Rarely reachable … the Havels pictured in the late 1980s or early 1990s
Rarely reachable … the Havels pictured in the late 1980s or early 1990s

The mainstreaming of the internet suddenly opened up that space. When Dessner came across the duo’s website, he invited them to open for his friend Sufjan Stevens at MusicNow, the festival he co-founded back home in Cincinnati, in 2007. That year, Dessner introduced the Havels in the city’s 19th-century recital hall as his dearest inspiration. “It was an incredible moment to see the two of them with their transfixing music on stage, lit with candlelight only,” he says.

Dessner gave film-maker Vincent Moon a copy of Little Blue Nothing, and Moon remembers he “listened to it on repeat; it was impossible to know if it was recorded yesterday or 50 years ago”. In 2008, he made a film portrait of the Havels named after that album. “Through Bryce we found out their address outside Prague and they welcomed us into their universe,” Moon says about several days he spent with Vojtěch and Irena at their house near a forest. “They lived on the margins of society and were unique persons – very intense and pure, not a word I use very often.”


As their reputation slowly built abroad, the Havels remained relatively obscure at home. But the pair were always in service of music, not acclaim – they lived ascetically, cutting costs to a bare minimum. In the 2010s, they withdrew, mostly performing in Czech tea rooms, vicarages and countryside yoga retreats to small audiences, only occasionally at events in Berlin or Milan. They barely released new music and resisted uploading their work online, both being suspicious of technology.

The duo resurfaced with new compositions for the 2017 film Little Crusader, which earned them the prestigious Czech Lion film award for best music. “I’ve always searched for musicians who have a certain sense for the movement of characters or moments of silence rather than focus on narrative, and I found them in Vojtěch and Irena,” says the film’s director, Václav Kadrnka. He released the score – alongside the Havels’ music for another of his films – in 2022. “My movies are slow and contemplative, which is something their spiritual music helped to unfold.”

Irena and Vojtěch Havlovi in 2022.
A new phase … Irena and Vojtěch Havlovi in 2022. Photograph: Milan Bureš

It was the start of a new phase: there were record reissues, celebratory broadcasts on online radio station NTS and, finally, the option of streaming their music. In 2024, they released their first album containing original material in more than a decade, in the shape of the gentle minimalist organ and piano cycles of Four Hands. “Young people really respond to our music. As if they need to open up, they often cry, and it stirs up their emotions,” Irena told Respekt magazine in 2022. The record became their last.
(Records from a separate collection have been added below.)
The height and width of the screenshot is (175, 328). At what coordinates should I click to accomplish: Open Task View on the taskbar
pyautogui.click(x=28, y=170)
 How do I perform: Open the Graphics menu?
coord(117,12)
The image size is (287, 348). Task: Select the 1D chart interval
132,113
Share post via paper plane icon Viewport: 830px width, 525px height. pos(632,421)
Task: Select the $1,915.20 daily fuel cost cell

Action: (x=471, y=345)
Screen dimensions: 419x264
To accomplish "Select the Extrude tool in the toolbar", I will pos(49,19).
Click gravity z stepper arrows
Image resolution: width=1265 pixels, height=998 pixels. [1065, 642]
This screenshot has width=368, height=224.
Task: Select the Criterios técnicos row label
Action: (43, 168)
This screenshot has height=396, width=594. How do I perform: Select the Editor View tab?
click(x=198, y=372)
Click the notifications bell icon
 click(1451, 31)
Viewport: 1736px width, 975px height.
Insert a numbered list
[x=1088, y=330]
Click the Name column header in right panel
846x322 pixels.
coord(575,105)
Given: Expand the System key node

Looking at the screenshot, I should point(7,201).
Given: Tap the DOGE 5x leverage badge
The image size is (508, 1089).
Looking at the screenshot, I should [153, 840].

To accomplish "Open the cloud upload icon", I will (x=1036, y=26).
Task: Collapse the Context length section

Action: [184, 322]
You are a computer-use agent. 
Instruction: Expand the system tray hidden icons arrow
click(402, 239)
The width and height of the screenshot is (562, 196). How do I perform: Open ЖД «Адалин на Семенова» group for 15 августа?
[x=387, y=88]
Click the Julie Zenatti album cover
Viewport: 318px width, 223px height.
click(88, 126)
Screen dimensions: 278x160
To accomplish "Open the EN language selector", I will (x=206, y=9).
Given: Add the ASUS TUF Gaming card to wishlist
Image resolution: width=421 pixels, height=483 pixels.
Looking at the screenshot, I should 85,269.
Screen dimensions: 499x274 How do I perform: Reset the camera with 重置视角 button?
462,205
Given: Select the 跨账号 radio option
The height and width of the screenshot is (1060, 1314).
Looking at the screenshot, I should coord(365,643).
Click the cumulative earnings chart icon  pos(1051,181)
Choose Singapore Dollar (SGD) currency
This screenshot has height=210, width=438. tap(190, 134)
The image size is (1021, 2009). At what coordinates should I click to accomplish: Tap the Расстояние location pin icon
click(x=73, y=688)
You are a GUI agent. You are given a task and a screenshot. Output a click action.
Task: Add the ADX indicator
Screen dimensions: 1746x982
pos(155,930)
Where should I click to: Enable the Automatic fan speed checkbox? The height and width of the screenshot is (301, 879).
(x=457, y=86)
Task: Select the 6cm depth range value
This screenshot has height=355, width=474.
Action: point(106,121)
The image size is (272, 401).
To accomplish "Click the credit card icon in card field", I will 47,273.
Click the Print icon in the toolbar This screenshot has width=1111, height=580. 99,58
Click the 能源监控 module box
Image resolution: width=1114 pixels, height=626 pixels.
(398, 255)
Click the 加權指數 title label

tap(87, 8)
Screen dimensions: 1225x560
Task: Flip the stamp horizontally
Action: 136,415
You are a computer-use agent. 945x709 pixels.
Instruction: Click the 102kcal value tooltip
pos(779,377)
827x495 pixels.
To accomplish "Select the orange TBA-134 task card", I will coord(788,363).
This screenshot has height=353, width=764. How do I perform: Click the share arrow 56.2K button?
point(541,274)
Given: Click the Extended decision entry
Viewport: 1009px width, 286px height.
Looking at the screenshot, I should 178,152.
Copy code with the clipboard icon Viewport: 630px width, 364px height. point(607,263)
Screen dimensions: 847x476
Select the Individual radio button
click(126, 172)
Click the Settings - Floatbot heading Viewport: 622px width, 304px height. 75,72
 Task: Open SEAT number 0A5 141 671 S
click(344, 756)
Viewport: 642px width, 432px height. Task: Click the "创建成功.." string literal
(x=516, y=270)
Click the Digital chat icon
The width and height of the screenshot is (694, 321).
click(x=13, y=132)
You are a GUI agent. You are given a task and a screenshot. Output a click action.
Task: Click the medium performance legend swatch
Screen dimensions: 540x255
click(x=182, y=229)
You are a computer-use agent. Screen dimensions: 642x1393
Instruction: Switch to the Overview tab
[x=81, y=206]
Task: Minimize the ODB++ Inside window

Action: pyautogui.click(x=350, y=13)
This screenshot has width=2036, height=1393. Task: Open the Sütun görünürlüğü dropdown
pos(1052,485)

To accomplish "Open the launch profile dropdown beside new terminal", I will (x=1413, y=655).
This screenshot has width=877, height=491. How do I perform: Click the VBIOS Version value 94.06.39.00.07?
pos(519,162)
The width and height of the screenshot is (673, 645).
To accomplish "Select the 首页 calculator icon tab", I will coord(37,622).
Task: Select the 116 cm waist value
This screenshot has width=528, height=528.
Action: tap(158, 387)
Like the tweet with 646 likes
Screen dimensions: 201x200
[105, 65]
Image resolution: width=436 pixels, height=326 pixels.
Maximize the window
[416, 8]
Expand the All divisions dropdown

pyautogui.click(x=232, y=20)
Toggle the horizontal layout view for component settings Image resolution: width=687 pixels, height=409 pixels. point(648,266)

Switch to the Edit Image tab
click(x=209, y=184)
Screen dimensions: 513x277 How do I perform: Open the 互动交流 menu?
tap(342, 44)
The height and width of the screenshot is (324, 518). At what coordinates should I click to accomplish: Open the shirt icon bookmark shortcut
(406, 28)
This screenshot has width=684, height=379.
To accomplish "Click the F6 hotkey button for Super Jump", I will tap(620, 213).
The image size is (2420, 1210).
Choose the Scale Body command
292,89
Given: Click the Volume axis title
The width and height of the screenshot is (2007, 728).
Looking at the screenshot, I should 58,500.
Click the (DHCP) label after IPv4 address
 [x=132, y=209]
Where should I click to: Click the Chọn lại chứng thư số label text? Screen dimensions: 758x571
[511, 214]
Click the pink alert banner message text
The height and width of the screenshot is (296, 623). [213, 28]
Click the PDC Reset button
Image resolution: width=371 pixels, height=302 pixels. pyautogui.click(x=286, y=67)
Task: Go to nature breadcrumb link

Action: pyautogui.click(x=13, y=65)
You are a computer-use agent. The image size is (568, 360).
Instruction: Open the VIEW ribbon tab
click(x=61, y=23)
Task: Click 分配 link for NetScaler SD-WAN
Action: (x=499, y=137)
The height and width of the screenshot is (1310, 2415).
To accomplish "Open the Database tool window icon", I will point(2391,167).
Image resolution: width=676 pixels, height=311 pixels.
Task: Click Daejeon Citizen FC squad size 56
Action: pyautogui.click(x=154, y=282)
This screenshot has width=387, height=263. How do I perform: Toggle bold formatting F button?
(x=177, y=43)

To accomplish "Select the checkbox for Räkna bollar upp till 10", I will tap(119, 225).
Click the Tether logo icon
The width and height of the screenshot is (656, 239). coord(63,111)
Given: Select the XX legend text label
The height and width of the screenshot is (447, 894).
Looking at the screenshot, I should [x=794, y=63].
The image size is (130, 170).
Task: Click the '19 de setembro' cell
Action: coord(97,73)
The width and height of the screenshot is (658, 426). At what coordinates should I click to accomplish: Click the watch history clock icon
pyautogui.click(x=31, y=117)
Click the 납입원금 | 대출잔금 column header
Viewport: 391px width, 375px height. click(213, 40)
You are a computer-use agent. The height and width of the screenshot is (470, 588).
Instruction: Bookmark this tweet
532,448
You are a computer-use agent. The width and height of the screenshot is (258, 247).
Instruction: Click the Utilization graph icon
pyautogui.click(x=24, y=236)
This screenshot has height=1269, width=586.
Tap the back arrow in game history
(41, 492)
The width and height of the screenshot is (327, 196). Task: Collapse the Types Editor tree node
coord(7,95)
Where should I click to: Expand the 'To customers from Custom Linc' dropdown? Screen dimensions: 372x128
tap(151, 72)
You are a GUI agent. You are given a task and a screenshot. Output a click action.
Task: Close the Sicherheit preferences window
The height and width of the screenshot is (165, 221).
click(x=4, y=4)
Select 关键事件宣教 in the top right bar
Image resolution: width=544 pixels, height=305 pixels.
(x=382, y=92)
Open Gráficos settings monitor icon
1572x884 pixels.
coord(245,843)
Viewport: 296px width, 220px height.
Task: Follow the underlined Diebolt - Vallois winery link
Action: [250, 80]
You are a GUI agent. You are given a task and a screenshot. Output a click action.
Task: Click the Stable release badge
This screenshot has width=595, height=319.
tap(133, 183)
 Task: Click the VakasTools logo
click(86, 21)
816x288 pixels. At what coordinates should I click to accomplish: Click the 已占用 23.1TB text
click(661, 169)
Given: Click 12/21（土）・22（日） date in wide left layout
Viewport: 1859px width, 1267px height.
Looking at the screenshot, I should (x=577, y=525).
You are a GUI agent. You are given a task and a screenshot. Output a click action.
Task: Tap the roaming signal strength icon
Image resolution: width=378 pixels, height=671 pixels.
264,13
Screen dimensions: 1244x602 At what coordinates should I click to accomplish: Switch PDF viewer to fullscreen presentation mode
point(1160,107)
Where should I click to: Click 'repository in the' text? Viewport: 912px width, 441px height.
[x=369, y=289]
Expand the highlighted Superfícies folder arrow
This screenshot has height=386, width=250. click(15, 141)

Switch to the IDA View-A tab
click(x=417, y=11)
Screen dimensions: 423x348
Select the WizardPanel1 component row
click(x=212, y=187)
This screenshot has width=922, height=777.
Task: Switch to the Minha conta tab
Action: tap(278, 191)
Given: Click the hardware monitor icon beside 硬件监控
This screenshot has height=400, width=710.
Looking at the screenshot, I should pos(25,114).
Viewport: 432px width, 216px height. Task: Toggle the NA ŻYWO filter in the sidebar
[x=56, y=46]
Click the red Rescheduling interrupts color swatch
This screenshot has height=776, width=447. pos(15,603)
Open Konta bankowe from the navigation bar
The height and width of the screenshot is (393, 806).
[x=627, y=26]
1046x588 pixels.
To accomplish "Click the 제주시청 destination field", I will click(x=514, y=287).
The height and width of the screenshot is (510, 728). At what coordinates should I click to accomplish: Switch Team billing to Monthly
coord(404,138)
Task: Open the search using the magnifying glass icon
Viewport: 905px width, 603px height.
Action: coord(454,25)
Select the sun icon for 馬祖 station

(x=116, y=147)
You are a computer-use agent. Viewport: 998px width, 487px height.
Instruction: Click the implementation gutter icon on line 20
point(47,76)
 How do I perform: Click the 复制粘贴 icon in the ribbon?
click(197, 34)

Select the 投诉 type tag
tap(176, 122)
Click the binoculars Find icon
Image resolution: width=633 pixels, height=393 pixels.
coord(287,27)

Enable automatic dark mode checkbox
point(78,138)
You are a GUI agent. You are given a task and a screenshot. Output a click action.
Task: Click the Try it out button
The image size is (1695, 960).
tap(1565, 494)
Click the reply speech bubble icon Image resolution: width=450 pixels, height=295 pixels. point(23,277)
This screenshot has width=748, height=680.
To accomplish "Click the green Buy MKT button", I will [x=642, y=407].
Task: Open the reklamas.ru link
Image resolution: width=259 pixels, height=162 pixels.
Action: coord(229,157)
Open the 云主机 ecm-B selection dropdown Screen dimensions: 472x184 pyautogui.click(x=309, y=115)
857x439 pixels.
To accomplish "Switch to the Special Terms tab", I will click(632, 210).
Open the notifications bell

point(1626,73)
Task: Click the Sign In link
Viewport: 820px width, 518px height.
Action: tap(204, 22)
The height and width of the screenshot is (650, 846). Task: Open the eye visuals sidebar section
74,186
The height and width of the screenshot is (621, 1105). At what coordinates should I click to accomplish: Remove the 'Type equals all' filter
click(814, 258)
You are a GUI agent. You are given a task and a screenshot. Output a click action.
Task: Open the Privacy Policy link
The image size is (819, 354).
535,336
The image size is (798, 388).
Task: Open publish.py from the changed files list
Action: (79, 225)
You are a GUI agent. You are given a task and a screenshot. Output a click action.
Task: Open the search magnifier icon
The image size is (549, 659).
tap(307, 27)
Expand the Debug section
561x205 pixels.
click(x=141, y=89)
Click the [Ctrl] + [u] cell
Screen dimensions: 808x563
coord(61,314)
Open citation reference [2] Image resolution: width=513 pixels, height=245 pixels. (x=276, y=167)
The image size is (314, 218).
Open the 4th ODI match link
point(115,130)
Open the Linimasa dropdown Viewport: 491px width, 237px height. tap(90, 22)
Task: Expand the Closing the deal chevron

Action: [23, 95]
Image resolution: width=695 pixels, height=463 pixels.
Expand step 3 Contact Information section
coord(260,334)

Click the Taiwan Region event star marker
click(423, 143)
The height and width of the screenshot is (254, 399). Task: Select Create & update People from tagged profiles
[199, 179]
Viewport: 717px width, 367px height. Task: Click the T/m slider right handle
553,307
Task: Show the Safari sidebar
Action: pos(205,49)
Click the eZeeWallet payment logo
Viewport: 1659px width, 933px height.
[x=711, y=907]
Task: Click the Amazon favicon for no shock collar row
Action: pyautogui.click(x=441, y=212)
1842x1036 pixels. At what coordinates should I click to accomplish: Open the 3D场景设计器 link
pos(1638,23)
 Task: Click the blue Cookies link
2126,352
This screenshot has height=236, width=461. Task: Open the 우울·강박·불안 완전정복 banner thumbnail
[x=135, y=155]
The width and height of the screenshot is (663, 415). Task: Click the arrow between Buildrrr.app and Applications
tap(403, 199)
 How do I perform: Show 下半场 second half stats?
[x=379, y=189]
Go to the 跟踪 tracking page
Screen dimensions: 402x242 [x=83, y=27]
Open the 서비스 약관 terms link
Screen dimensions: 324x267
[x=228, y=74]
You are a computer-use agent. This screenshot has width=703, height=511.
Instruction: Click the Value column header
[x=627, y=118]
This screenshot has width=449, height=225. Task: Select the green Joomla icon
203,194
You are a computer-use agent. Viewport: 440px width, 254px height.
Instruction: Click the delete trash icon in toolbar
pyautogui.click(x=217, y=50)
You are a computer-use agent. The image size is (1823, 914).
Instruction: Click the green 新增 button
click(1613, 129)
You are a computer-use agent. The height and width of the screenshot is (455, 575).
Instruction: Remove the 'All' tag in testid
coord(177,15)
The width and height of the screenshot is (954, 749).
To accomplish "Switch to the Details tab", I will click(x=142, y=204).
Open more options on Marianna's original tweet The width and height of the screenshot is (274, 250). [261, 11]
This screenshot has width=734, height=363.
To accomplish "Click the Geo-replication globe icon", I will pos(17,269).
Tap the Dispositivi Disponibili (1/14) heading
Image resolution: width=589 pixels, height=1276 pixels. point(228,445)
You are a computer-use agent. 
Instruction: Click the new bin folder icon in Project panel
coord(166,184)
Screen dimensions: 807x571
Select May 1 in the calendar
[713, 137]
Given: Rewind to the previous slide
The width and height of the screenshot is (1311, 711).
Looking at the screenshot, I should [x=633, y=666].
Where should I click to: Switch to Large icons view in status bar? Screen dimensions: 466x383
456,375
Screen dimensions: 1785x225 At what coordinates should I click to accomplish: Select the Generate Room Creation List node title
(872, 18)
Czech singer-songwriter Václav Havelka was among their final collaborators, touring the Faroe Islands with Vojtěch in 2024 and releasing the collaboration Vanishing Mountain; Vojtěch’s cello parts are also featured on Havelka’s forthcoming album A Snake Crawling Up a Broken Ladder, arranged alongside guitar by Marisa Anderson and Ben Chasny of Six Organs of Admittance. Havelka counted Vojtěch as one of his closest friends. “His cello mirrored his inner life,” he says. “There was this tension, coming from deep concentration and attentiveness to the present moment. It wasn’t comforting, thus far away from so-called relaxation music.” In September 2025, he organised a memorial concert featuring like-minded musicians, in a Prague tearoom where the Havels played countless times.

Slovakian vocalist and composer Adela Mede is set to play at this year’s memorial. Mede discovered the Havels towards the end of their lives and was often booked for the same festivals. At a show organised by Mappa in 2024, she sang fragments of Hungarian folk songs along Vojtěch’s improvised cello and a broken organ, in a small gothic church “at the end of the world” in southern Slovakia. “The world stopped when Vojtěch played,” she says. “He carved space for Irena’s singing, who fostered tenderness with such courage.”

The Havels’ pilgrimage may have ended, but their unhurried, spiritual, humane music will continue to unmoor attentive listeners from time. Mede adds: “Playing music was for them like breathing.”